Vorbis

Vicente Gonzlez Ruiz

September 27, 2014

1 Introduction
1.1 What is Vorbis?
1.2 What is Ogg Vorbis?
1.3 Why Vorbis born?
1.4 How Vorbis is used?
1.5 Who uses Vorbis?
1.6 Licensing
2 How Vorbis works?
2.1 The Vorbis encoder
2.2 Overlaped processing
2.3 Windowing
2.4 MDCT (Modified Discrete Cosine Transform)
2.5 SAM (pSycho Acoustic Model) [3]
  2.5.1 ATH (Absolute Threshold of Hearing) model [4]
  2.5.2 Frequency resolution and simultaneous masking
  2.5.3 Temporal masking
2.6 Quantization
2.7 Floor and residue encoding
2.8 Vorbis’s VQ (Vector Quantization)
2.9 Huffman coding
2.10 Packet “peeling”
2.11 Channel coupling
3 Ogg
3.1 What is Ogg?
3.2 The Ogg format

Part 1
Introduction

1.1 What is Vorbis?

Vorbis [1, 2] is a lossy perceptual (psycho acoustic) digital audio compressor.
The encoder inputs PCM (digital) audio and outputs Ogg data.
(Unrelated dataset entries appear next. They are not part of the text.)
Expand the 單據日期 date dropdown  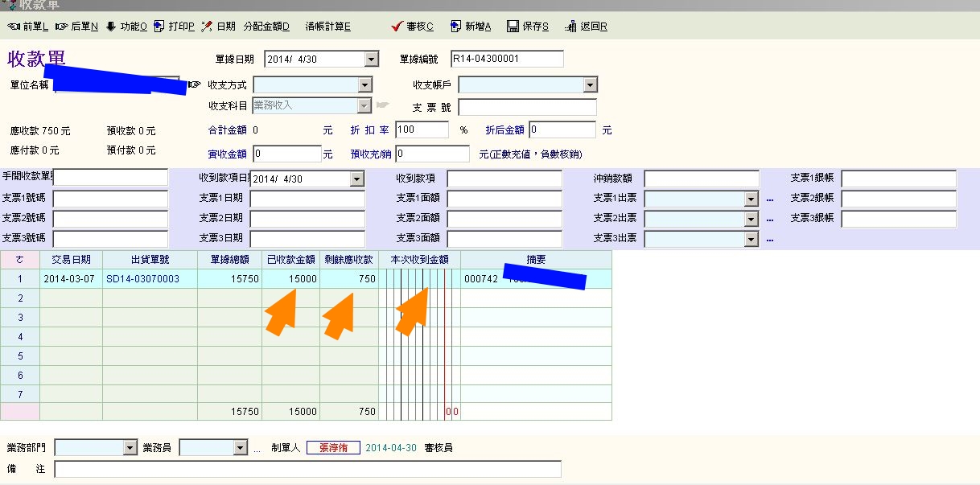point(371,59)
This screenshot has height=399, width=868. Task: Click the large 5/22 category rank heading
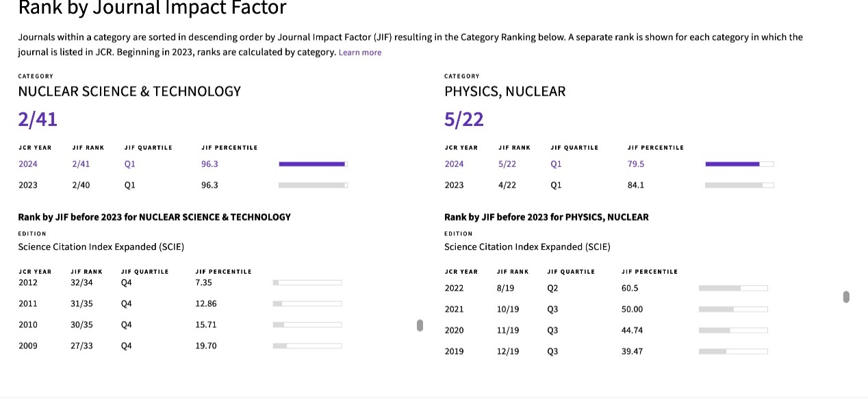pos(464,120)
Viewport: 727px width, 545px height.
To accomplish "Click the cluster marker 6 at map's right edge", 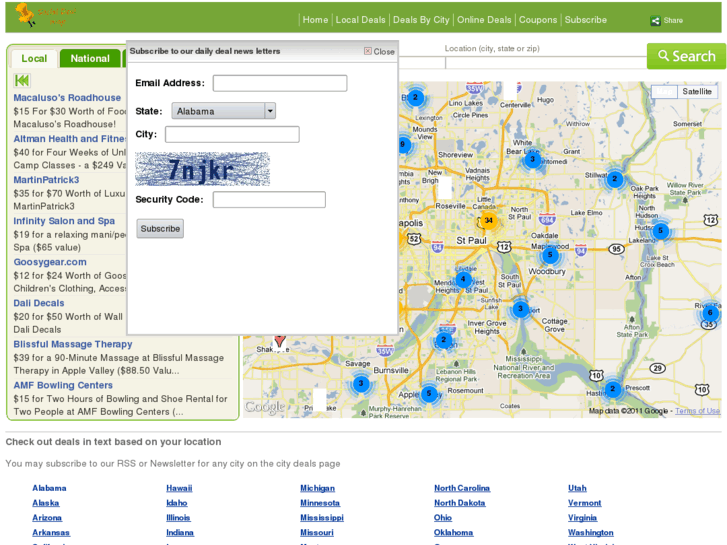I will [709, 312].
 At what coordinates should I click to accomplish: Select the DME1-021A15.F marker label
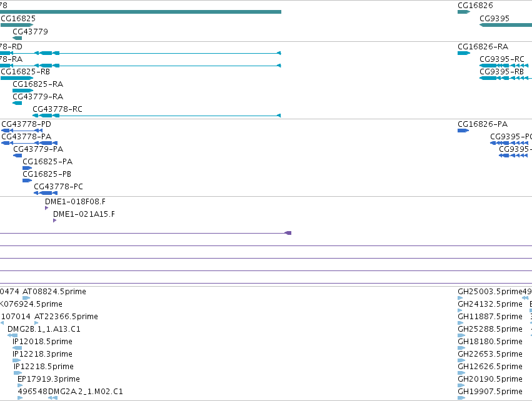(x=84, y=214)
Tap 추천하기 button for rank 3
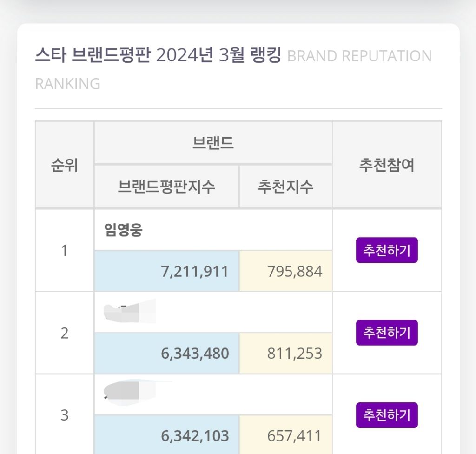 tap(387, 415)
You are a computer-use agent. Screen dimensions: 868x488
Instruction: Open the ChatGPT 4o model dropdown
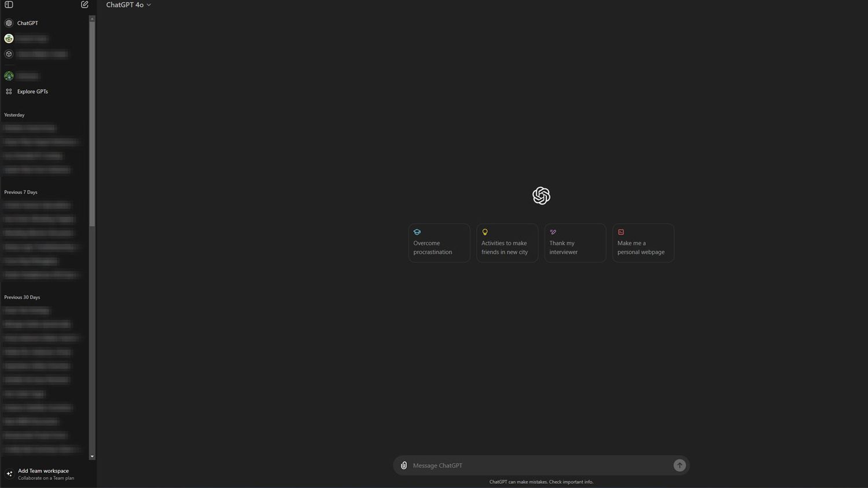point(128,5)
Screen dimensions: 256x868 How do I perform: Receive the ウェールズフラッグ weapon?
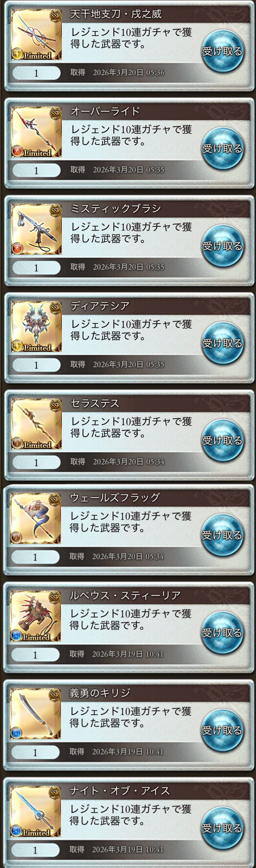(x=222, y=535)
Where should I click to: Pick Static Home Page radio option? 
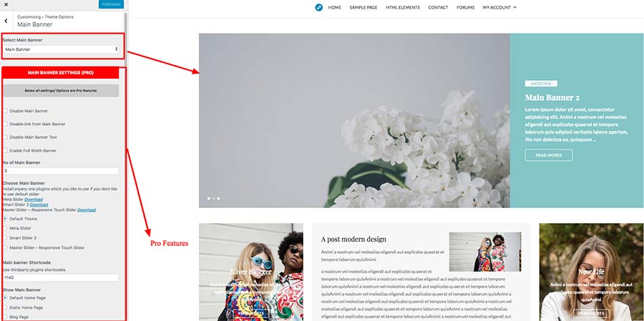[5, 307]
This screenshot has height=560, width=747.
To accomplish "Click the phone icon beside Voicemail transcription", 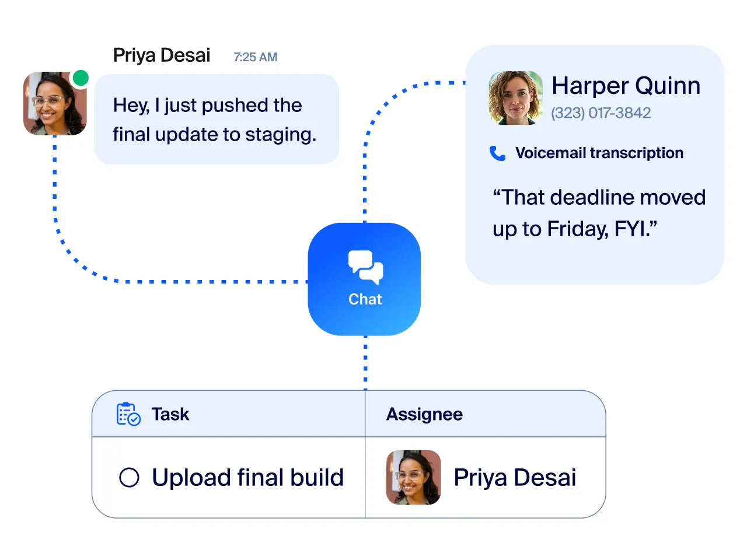I will (498, 153).
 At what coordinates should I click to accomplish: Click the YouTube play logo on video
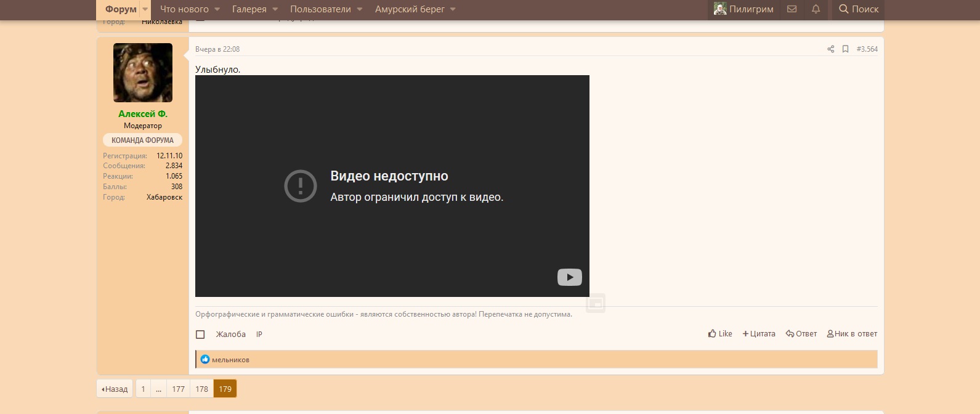point(569,277)
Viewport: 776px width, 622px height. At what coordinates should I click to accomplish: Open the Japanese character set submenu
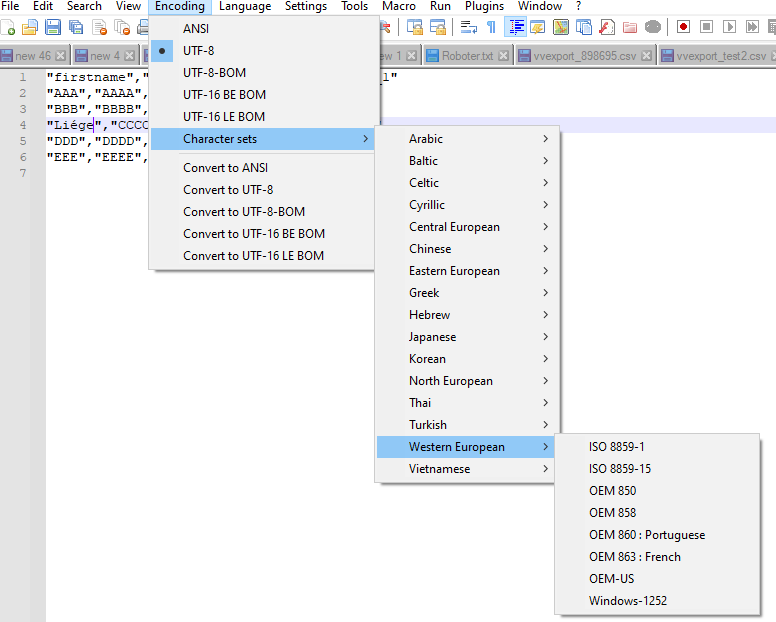coord(432,337)
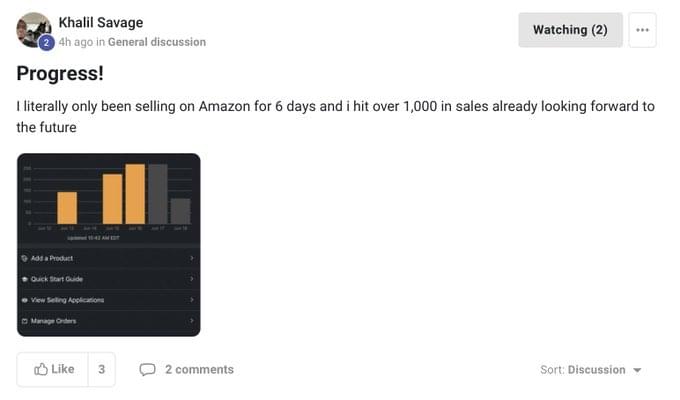
Task: Click the thumbs-up Like icon
Action: pos(42,369)
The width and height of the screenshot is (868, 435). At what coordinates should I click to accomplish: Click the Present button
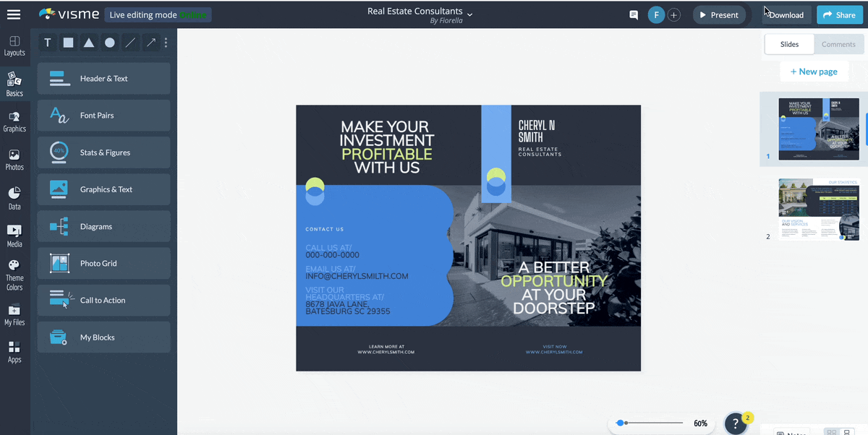[x=719, y=14]
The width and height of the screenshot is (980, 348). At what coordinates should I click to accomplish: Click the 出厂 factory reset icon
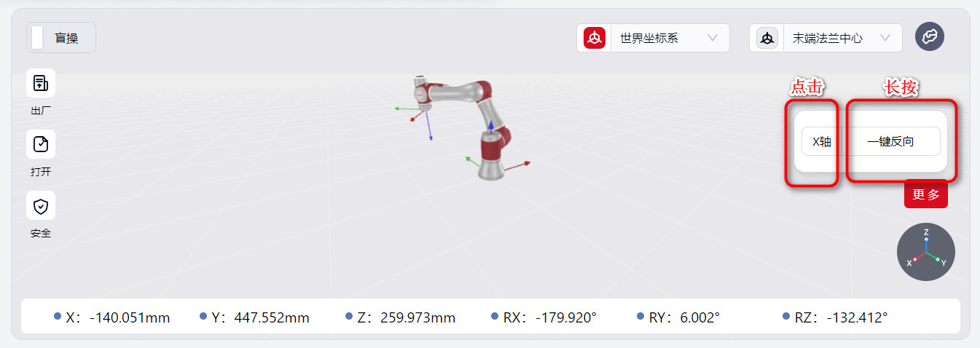click(41, 83)
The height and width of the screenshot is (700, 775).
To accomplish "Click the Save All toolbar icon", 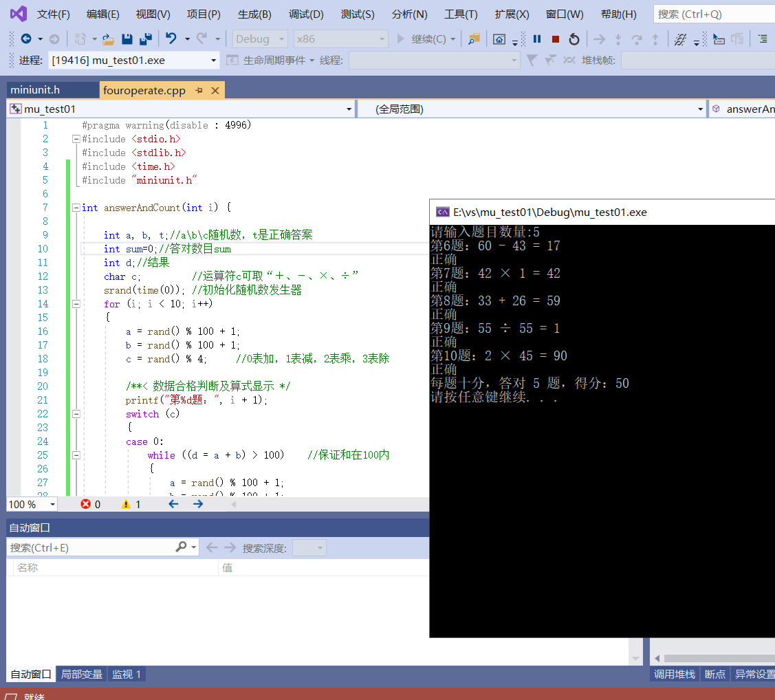I will (146, 39).
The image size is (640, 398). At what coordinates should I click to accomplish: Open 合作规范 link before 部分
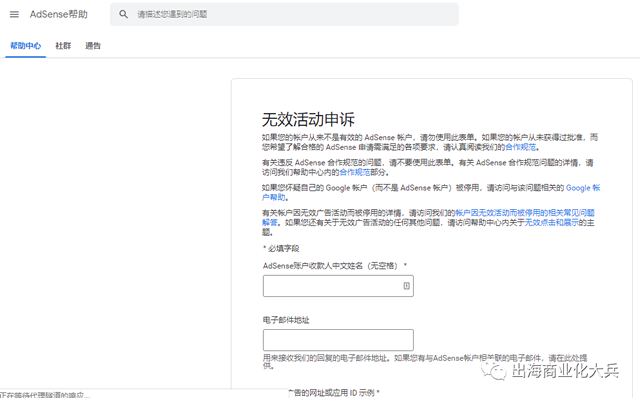click(x=355, y=172)
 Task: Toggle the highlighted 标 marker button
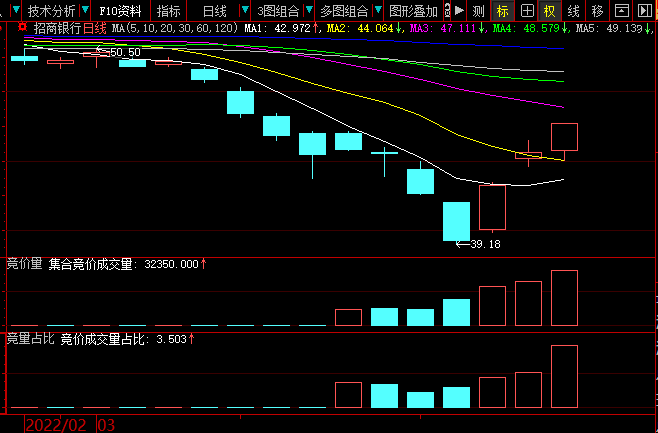pos(502,11)
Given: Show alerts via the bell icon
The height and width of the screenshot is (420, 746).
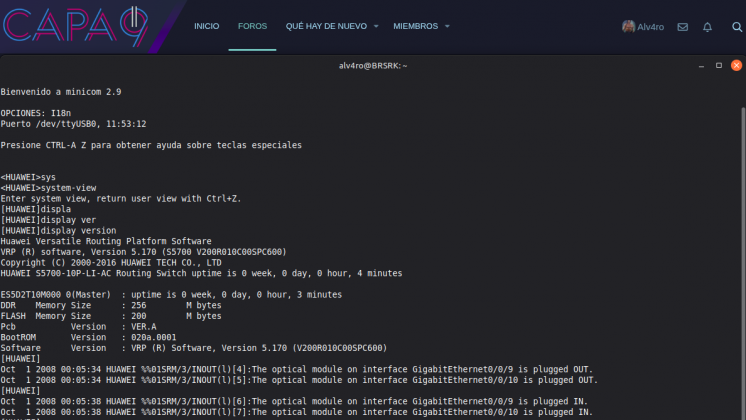Looking at the screenshot, I should click(x=708, y=27).
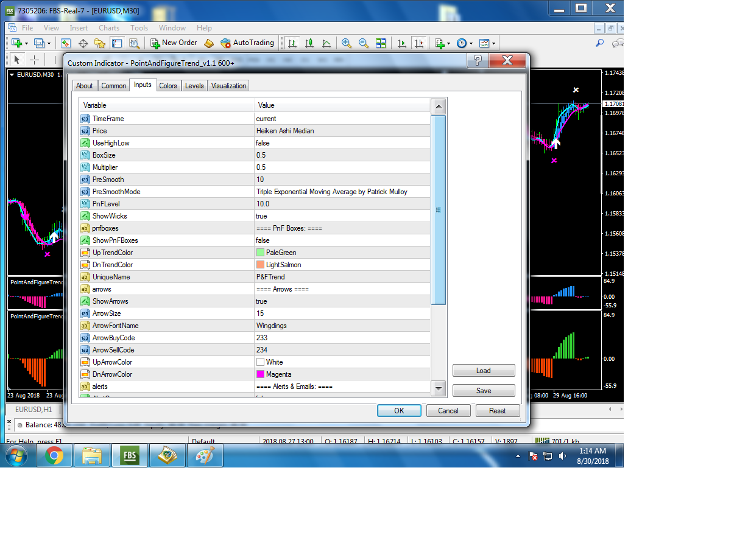Click the Reset button
748x560 pixels.
tap(497, 411)
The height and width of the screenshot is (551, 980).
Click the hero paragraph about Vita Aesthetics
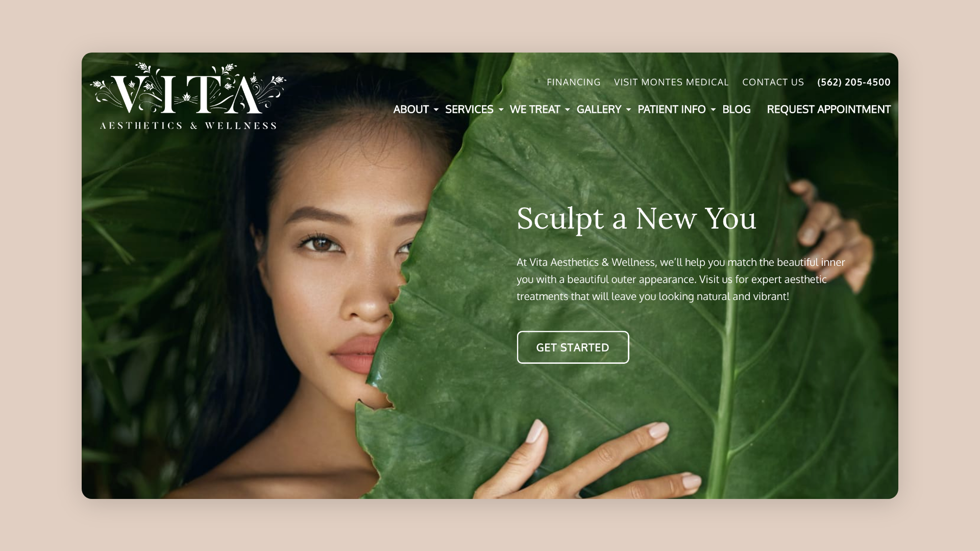click(x=681, y=279)
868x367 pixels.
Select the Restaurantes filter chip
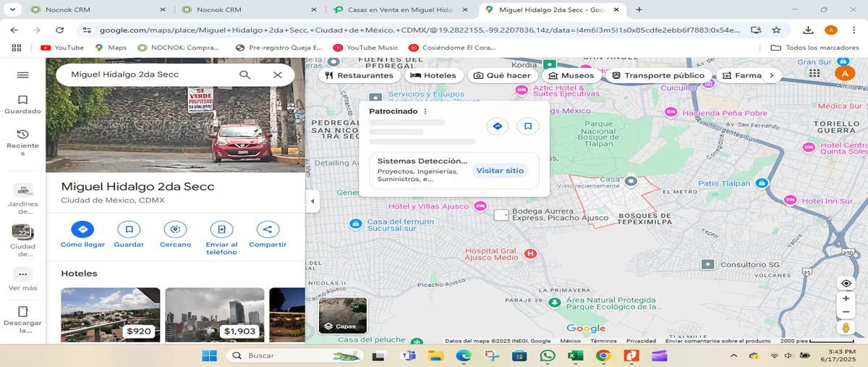coord(359,75)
PCM +---------+ Ogg +---------+ PCM
----->| Encoder |------->| Decoder |----->
audio +---------+ stream +---------+ audio’

audio != audio’

1.2 What is Ogg Vorbis?

Ogg Vorbis is a:
- fully open, non-proprietary, patent-and-royalty-free,
- general-purpose compressed audio format
- for mid to high quality (8 kHz - 48.0 kHz, 16 bit, polyphonic) audio (human voice, e.g.) and music
- at fixed and variable bitrates from 30 to 500 kbps/channel.

1.3 Why Vorbis born?

In September 1998 the Fraunhofer Society sends a letter of infringement to several small commercial and open source MPEG audio layer 3 development projects, announcing plans to charge licensing fees for the MP3 audio format. .
In that moment and for that reason (among others), a company named Xiphophorus and founded by Chris Montgomery, starts to develop the open-source Vorbis and Ogg projects.

1.4 How Vorbis is used?

Unfortunately, the technical information about how Vorbis works is quite obscure. However, there is a set of libraries and tools libogg/libvorbis/vorbis-tools that do the hard work for the programmers. The Xiph.org foundation maintains these source/binary codes.
Several independent open-source encoders and players are also available.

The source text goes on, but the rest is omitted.